3. Bias Variance Trade-off
(a)
- False. High bias means the model is very simple, the estimated value is far away from the truth. In this condition, we should change the model to a more broad space by adding parameters or other measures. Just adding more training examples cannot solve this problem.
- False. High variance means the model is overfitting on the training set, which will result in large test error. But we want to find a model behaving well on test data with good generalization ability.
- True. By using more parameters we can create a quite complicated model. It can even have zero-error on the training set, which also results in overfitting problem with high variance.
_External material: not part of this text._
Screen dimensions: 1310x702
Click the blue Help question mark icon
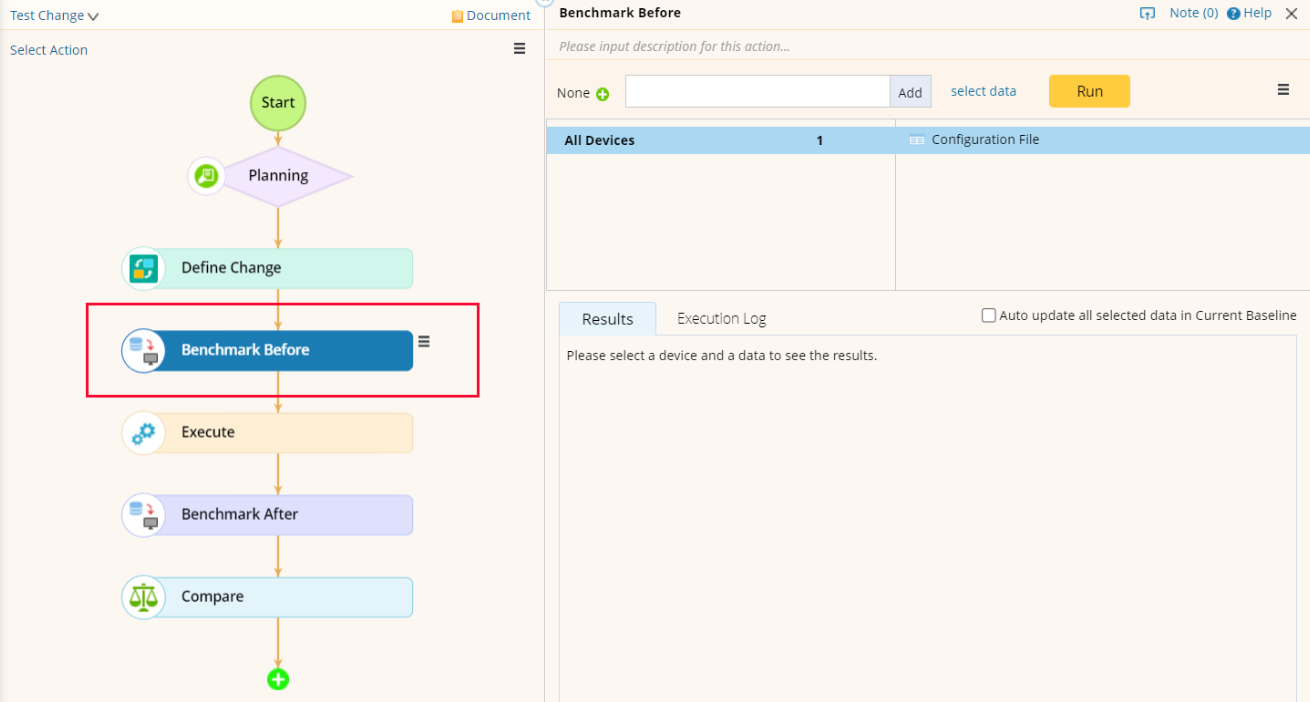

- False. Introducing regularization will control overfitting on the training set, and the model will behave better on the test set. This is the key reason we use regularization. And the performance also depends on the λ we choose. Sometimes, the model doesn't behave quite well on the training set but behave well on the test set.
- False. Large λ means more control of parameters. It will make the parameters we learn so small that the eventual boundary is like a simple line, as the picture below. And the training set data will have little influence on the model training process. So the performance of your hypothesis will be severely hurt.